EXPLORE THE MATERIAL:
**A)** Decide whether each statement below, marked (i), (ii) and (iii), agrees with the Joel Raymond obituary. Answer yes or no for each, and quote the exact words of the obituary that decide it. (i) Raymond learned he had pancreatic cancer while visiting family in Colorado. (ii) Raymond booked Jethro Tull at the Portland Expo. (iii) Raymond was the eldest of three sons.
**B)** Rewrite the part of the Joel Raymond obituary starting at "Raymond was born" and ending at "Massachusetts in May.", changing "greenhouse" to "nursery".
**C)** According to the Joel Raymond obituary, who opened for Utopia at the Bangor Auditorium in 1977?

SELECTED TEXT:

╔══

Joel Raymond, an entrepreneur, radio DJ and lifelong music and film obsessive who for more than 50 years brought an eclectic array of bands and artists to venues across Maine, died last week at age 69.
Raymond was diagnosed with pancreatic cancer while visiting family in Colorado last month and passed away five weeks later, a few weeks shy of his 70th birthday, according to his brother, Jack Raymond.
Raymond was born to rock. The youngest of three sons of John and Georgia Raymond that included older brothers Jeff and Jack, he initially worked for the family business, M.A. Clark, a greenhouse and supplier of mail-order Christmas wreaths. He organized his first shows in the late 1960s, putting on teen dances at roller rinks and town halls.
At age 16, while traveling through Europe with his family, he watched Jimi Hendrix’s body being loaded into an ambulance in London, from a hotel across the street. A week later, he went to see the Rolling Stones in Paris, and afterwards befriended the girlfriend of a crew member, who got him backstage. He sat on one of Keith Richards’ amplifiers for the next show. A Stones diehard, at the time of his death Raymond had tickets to see the band at Gillette Stadium in Massachusetts in May.
After graduating from Ellsworth High School in 1972, Raymond began promoting shows both big and small throughout Maine. He was 18 years old when he booked Jethro Tull at the Bangor Auditorium. In 1973, he booked Chuck Berry, Bo Diddley and John Lee Hooker at the Portland Expo. He booked Todd Rundgren’s experimental band, Utopia, in 1977 at the Bangor Auditorium. The opener? A then-unknown Tom Petty and the Heartbreakers.
He was one of the first, if not the first, people to bring punk rock to eastern Maine, hosting bands from Boston and New York at his family’s rambling Victorian house in Ellsworth in the late 1970s, while his parents were out at camp for the summer.
“Nobody in the Ellsworth area even knew what punk rock was, but Joel was going to CBGB and the Rathskeller in Boston and finding these bands and bringing them up,” Jack Raymond said. “He was always ahead of the curve. He was always one step ahead of the latest thing.”

╚══

THE DATA:
╔══

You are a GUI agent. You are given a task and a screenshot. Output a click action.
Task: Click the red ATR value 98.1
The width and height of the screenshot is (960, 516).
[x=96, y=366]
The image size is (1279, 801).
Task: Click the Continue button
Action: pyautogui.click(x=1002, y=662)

╚══

RESULTS OF THE EXERCISE:
**A)**
(i) Yes: "Raymond was diagnosed with pancreatic cancer while visiting family in Colorado last month"
(ii) No: "He was 18 years old when he booked Jethro Tull at the Bangor Auditorium."
(iii) No: "The youngest of three sons of John and Georgia Raymond"

**B)**
Raymond was born to rock. The youngest of three sons of John and Georgia Raymond that included older brothers Jeff and Jack, he initially worked for the family business, M.A. Clark, a nursery and supplier of mail-order Christmas wreaths. He organized his first shows in the late 1960s, putting on teen dances at roller rinks and town halls.
At age 16, while traveling through Europe with his family, he watched Jimi Hendrix’s body being loaded into an ambulance in London, from a hotel across the street. A week later, he went to see the Rolling Stones in Paris, and afterwards befriended the girlfriend of a crew member, who got him backstage. He sat on one of Keith Richards’ amplifiers for the next show. A Stones diehard, at the time of his death Raymond had tickets to see the band at Gillette Stadium in Massachusetts in May.

**C)** A then-unknown Tom Petty and the Heartbreakers.